Taxes

Thinking About Taking Year End Tax Losses? Don’t Make These Mistakes

Given the stock market’s performance this year, you may be thinking about taking some losses—otherwise known as tax loss harvesting. It’s a good strategy when investments in a taxable account decline, but you want to avoid some traps.

Tax loss harvesting is simply selling investments in taxable accounts that have paper losses so the loss becomes tax deductible.

On your tax return, capital losses first offset any capital gains you have for the year. Each dollar of taxable loss you recognize allows you to recognize a dollar of capital gains tax free.

If capital losses for the year exceed capital gains, up to $3,000 of excess losses can be deducted against the other income on your tax return. When capital losses for the year exceed capital gains plus the $3,000 deduction, the excess losses can be carried forward to future years to be used in the same way.

Selling a losing investment can shelter other gains or types of income from income taxes and frees up the capital to be invested in something else.

Of course, you probably purchased the investment because you expected it to appreciate. If you still like the investment’s longer term prospects, you can buy it back after selling it. But you have to avoid the wash sale rule.

The wash sale rule says you have to wait more than 30 days (not 30 days—more than 30 days) to repurchase the investment or a substantially identical one. If you don’t wait long enough, the loss isn’t deductible. It’s added to the basis of the new investment and effectively the deduction is delayed until that investment is sold.
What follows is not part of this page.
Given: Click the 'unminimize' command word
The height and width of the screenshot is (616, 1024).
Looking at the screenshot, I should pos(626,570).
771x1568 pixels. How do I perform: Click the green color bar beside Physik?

The wash sale rule also applies if you bought the substantially identical investment 30 days or less before you sold the losing investment.

So, the first rule is to avoid buying a substantially identical investment within 30 days of selling the investment.

You can buy an investment that isn’t substantially identical within 30 days of the sale. For example, you can sell one tech stock and purchase a different tech stock, even one in the same sector. Or sell a biotech stock and buy shares in a biotech ETF.

Another action you can’t take is to buy a substantially identical investment in an IRA or 401(k). The IRS ruled some years ago that the wash sale rule is violated when an individual investor sells an investment in a taxable account and within 30 days buys the same investment in an IRA or 401(k). It’s one case when the IRA isn’t treated as a separate taxpayer.

Here’s a related point. When you have a losing investment in an IRA, you won’t be able to deduct the loss on your individual tax return. A loss in an IRA is deductible only in the rare case when you fully distribute all your IRAs of the same type (traditional or Roth), and the proceeds are less than your aggregate cost basis in the IRAs.